#### GIVEN PROBLEM
Rewrite the items from the start through the line containing "吉元清暁 (548, 2202)", changing "screenshot" to "page image" and leaving everything else as it is.

#### DATA ROWS
— START —

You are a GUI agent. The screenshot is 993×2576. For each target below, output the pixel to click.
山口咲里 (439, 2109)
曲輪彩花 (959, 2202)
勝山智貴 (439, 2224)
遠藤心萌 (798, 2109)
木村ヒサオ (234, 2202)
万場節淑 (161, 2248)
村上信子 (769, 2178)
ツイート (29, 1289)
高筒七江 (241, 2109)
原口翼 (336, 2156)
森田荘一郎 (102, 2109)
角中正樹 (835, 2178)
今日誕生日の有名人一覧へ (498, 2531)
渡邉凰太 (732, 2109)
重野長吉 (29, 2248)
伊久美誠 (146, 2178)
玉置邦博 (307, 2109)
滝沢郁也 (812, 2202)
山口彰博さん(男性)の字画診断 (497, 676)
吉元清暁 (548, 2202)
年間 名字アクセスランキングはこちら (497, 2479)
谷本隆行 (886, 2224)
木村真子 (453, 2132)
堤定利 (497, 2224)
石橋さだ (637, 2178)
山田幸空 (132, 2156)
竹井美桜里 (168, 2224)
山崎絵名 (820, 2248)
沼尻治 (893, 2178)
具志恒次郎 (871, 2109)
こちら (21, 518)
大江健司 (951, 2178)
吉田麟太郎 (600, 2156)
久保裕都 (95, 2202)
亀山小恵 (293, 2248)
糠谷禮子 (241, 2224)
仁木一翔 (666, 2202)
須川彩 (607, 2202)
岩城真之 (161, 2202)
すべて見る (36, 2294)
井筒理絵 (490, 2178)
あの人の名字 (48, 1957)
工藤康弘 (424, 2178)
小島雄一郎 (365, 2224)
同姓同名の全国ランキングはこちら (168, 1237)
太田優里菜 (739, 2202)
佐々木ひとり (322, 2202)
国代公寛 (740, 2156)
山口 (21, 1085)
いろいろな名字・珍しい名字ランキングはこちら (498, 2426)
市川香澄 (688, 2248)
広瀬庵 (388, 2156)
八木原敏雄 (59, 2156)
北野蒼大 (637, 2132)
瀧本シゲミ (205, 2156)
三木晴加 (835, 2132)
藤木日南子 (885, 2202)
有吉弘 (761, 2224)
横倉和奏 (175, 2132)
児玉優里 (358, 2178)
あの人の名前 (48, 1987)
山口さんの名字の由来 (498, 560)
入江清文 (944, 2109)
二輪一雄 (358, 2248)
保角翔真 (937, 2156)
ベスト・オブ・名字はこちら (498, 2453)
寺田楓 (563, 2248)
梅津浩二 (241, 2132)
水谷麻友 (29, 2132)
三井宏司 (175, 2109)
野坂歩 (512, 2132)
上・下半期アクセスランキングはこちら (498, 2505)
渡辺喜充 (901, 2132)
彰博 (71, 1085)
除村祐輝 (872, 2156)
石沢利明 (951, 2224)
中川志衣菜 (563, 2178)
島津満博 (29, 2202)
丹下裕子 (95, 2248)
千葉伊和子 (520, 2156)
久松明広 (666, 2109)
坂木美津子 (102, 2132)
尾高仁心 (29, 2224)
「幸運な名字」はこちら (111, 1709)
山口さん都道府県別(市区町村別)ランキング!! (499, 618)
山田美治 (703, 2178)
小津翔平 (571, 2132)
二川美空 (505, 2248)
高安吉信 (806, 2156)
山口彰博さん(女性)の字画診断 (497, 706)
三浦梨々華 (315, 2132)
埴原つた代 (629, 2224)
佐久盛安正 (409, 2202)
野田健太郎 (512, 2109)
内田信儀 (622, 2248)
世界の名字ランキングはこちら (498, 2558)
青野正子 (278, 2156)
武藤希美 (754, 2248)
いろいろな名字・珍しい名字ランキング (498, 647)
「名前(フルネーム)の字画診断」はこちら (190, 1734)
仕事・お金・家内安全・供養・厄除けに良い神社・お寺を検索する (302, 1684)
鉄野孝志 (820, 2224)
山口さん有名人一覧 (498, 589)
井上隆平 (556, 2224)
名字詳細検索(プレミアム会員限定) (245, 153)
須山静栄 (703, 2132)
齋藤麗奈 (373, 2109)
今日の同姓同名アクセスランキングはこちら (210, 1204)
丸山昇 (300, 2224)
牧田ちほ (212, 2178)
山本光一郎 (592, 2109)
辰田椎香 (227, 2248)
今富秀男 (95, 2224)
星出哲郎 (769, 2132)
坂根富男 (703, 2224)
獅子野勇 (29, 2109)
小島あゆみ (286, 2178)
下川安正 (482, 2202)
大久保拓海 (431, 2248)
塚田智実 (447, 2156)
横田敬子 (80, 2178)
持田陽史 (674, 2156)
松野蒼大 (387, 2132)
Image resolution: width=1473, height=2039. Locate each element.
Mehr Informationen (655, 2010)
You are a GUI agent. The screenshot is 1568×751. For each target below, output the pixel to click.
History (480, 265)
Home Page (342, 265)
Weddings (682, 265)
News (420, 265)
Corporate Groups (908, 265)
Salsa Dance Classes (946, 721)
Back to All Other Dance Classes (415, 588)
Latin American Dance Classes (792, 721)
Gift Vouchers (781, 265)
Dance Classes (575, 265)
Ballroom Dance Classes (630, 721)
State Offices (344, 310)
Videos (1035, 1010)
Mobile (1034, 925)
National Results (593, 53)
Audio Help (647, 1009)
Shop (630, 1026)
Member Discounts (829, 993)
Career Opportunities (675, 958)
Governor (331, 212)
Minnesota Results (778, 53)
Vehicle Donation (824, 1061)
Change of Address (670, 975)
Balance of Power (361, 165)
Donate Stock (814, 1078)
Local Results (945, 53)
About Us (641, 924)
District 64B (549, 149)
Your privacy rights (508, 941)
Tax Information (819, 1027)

— END —

#### ANSWER
You are a GUI agent. The page image is 993×2576. For each target below, output the pixel to click.
山口咲里 (439, 2109)
曲輪彩花 (959, 2202)
勝山智貴 (439, 2224)
遠藤心萌 (798, 2109)
木村ヒサオ (234, 2202)
万場節淑 (161, 2248)
村上信子 (769, 2178)
ツイート (29, 1289)
高筒七江 (241, 2109)
原口翼 (336, 2156)
森田荘一郎 (102, 2109)
角中正樹 (835, 2178)
今日誕生日の有名人一覧へ (498, 2531)
渡邉凰太 (732, 2109)
重野長吉 (29, 2248)
伊久美誠 (146, 2178)
玉置邦博 (307, 2109)
滝沢郁也 (812, 2202)
山口彰博さん(男性)の字画診断 (497, 676)
吉元清暁 (548, 2202)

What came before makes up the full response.